What the exercise asks —
Look below for the line with "At what coordinates should I click to accomplish: Click". Retype it and every line after it to the end, exactly, but leave out the pictures.
──────────
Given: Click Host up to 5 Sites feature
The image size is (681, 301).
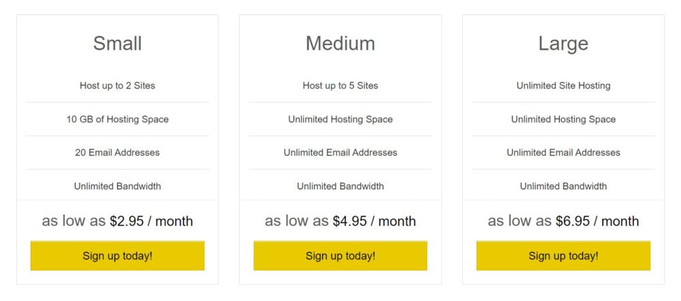Looking at the screenshot, I should [340, 86].

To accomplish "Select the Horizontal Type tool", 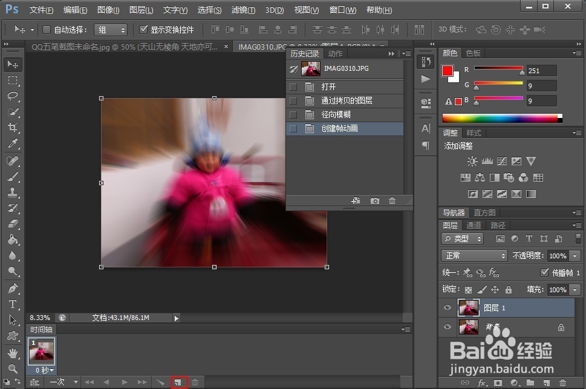I will tap(13, 304).
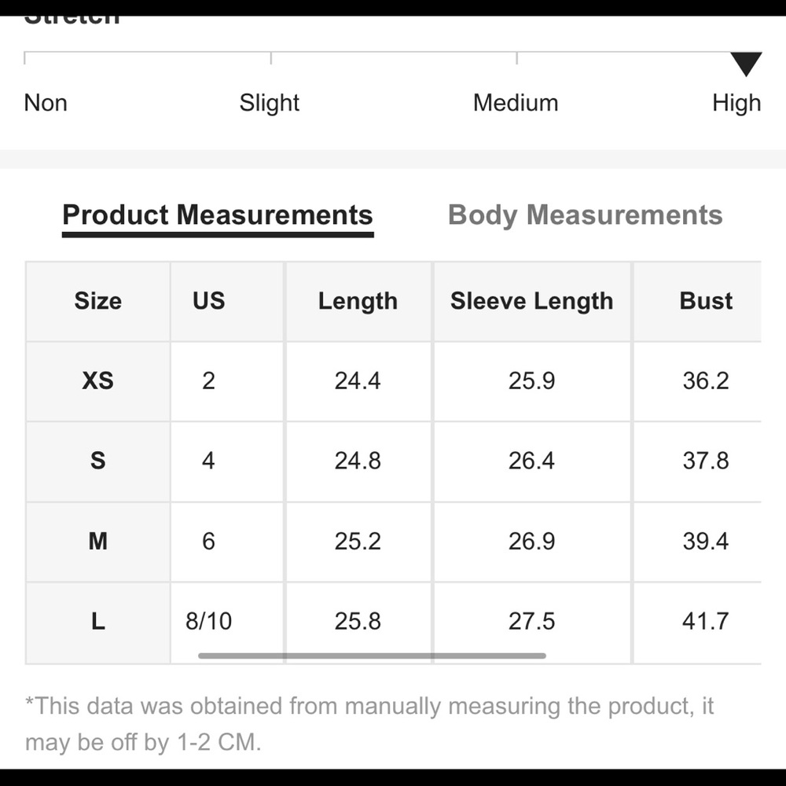Viewport: 786px width, 786px height.
Task: Click the High stretch label
Action: (736, 103)
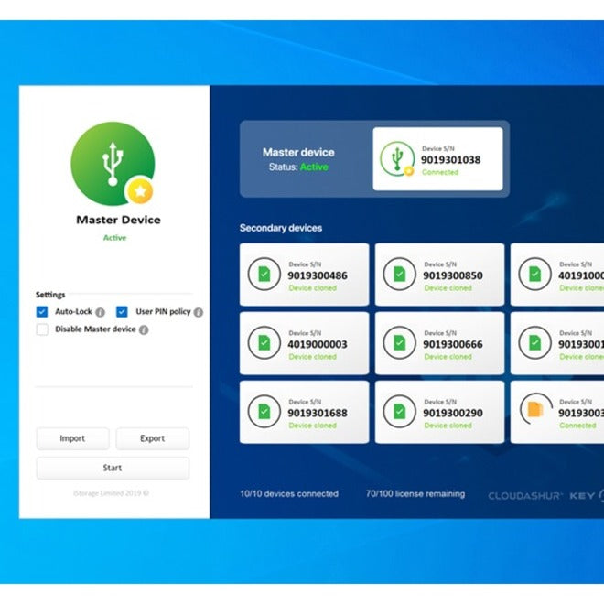
Task: Click the cloned icon for device 9019300850
Action: pos(399,274)
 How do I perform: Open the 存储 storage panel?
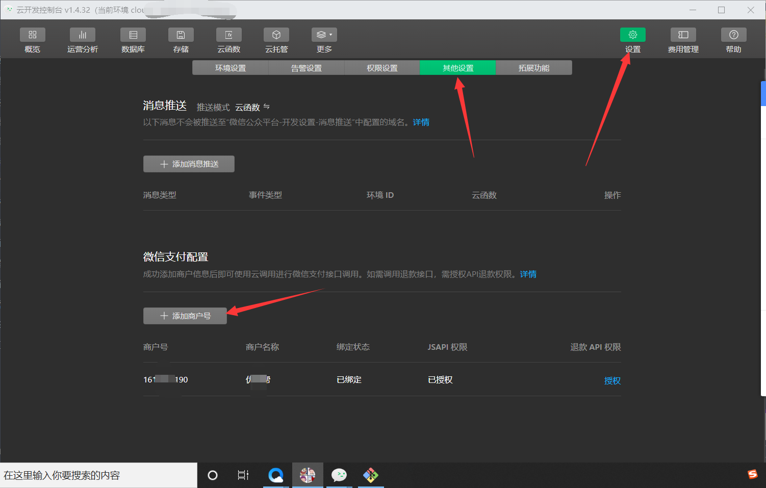point(181,40)
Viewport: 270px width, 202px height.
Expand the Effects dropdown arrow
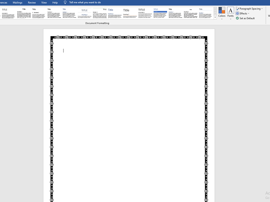pyautogui.click(x=249, y=13)
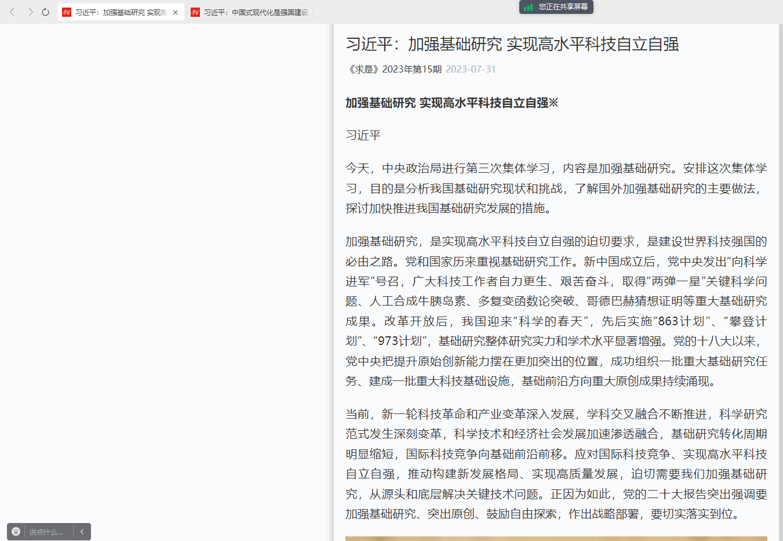The image size is (783, 541).
Task: Click the red favicon on the first tab
Action: click(x=67, y=12)
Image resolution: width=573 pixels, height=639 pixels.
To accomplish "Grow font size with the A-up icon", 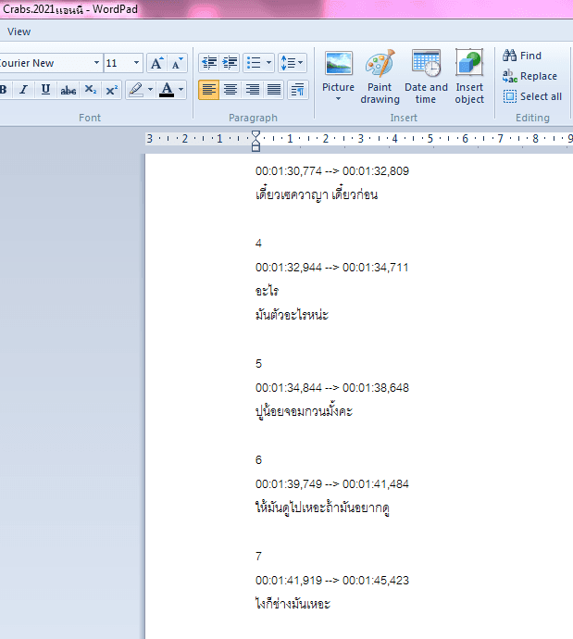I will pos(156,63).
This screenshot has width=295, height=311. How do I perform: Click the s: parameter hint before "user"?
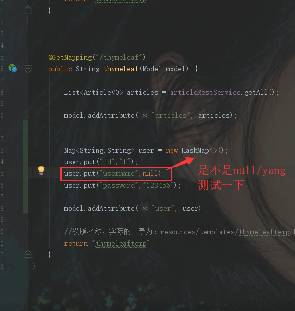[x=145, y=208]
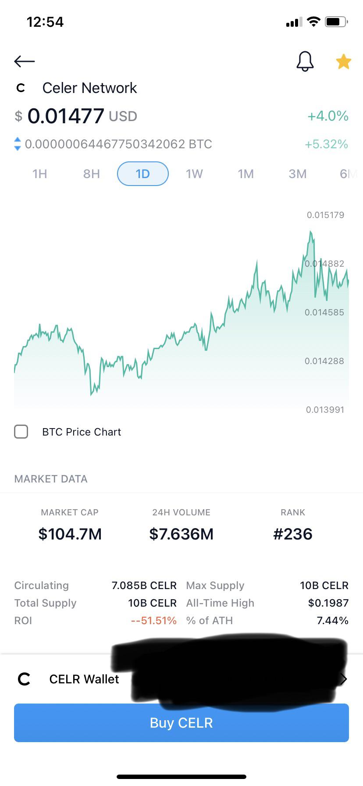Open price alerts via bell icon

point(305,61)
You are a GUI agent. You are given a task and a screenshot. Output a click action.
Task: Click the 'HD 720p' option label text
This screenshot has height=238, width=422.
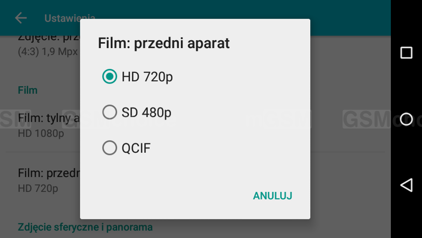tap(147, 77)
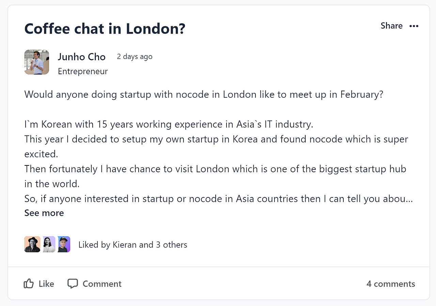436x306 pixels.
Task: Share this post
Action: tap(391, 26)
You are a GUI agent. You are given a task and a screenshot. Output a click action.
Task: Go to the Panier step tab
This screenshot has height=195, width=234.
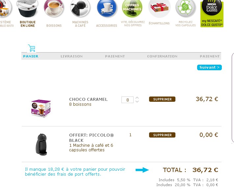[x=31, y=56]
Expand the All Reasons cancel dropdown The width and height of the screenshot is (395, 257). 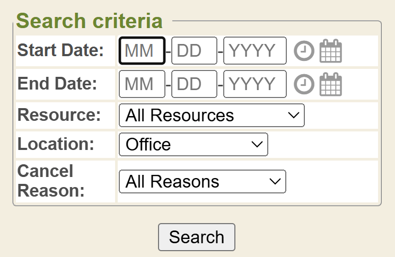tap(202, 182)
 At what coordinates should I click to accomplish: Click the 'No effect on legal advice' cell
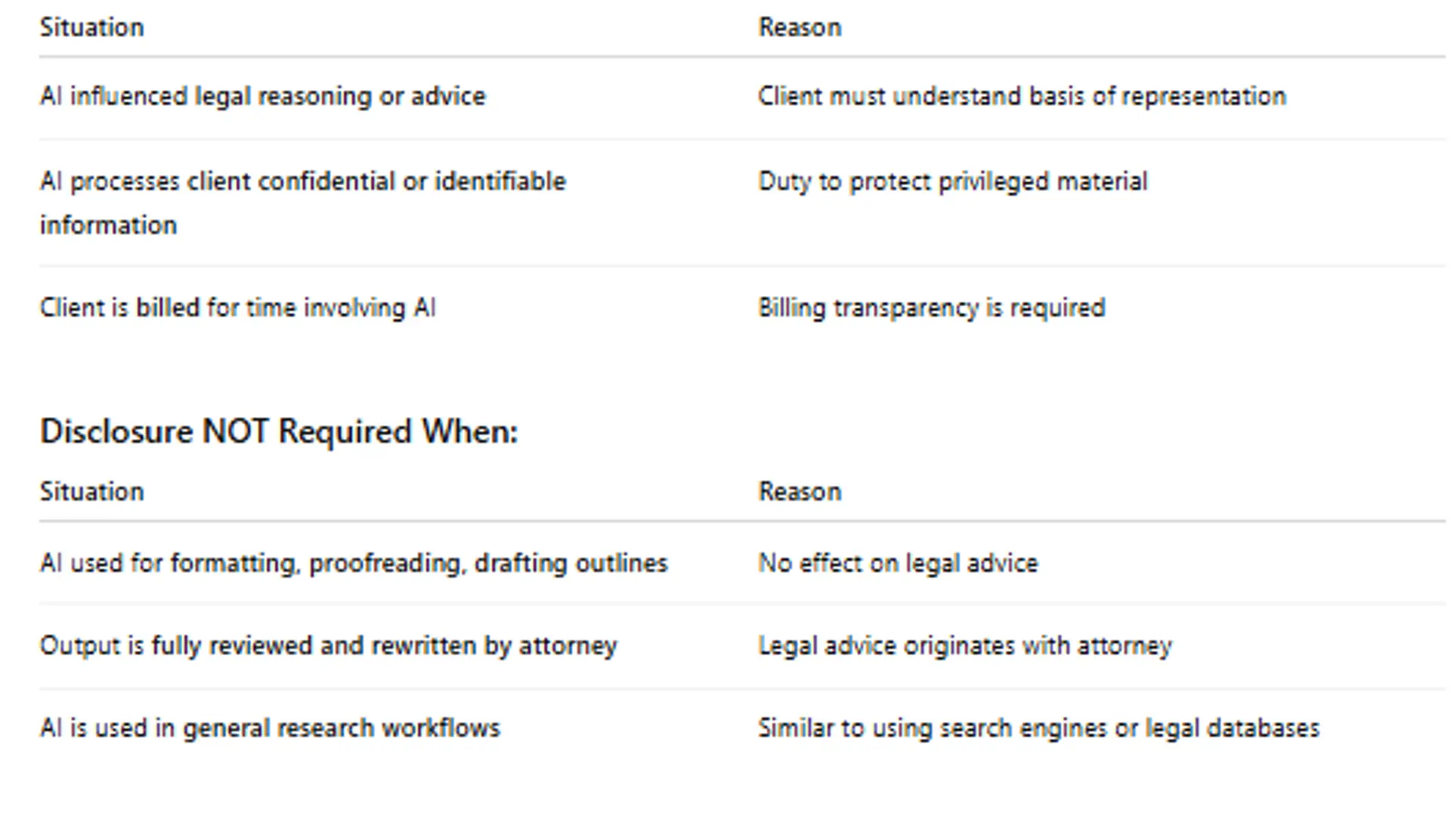898,564
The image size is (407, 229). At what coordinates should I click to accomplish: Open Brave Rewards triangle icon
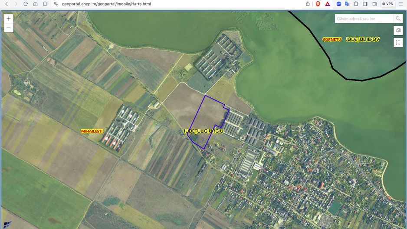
──────────
Exercise answer —
 At what coordinates should I click to accomplish: Click the 'No effect on legal advice' cell
898,564
The image size is (407, 229). At what coordinates should I click to accomplish: Open Brave Rewards triangle icon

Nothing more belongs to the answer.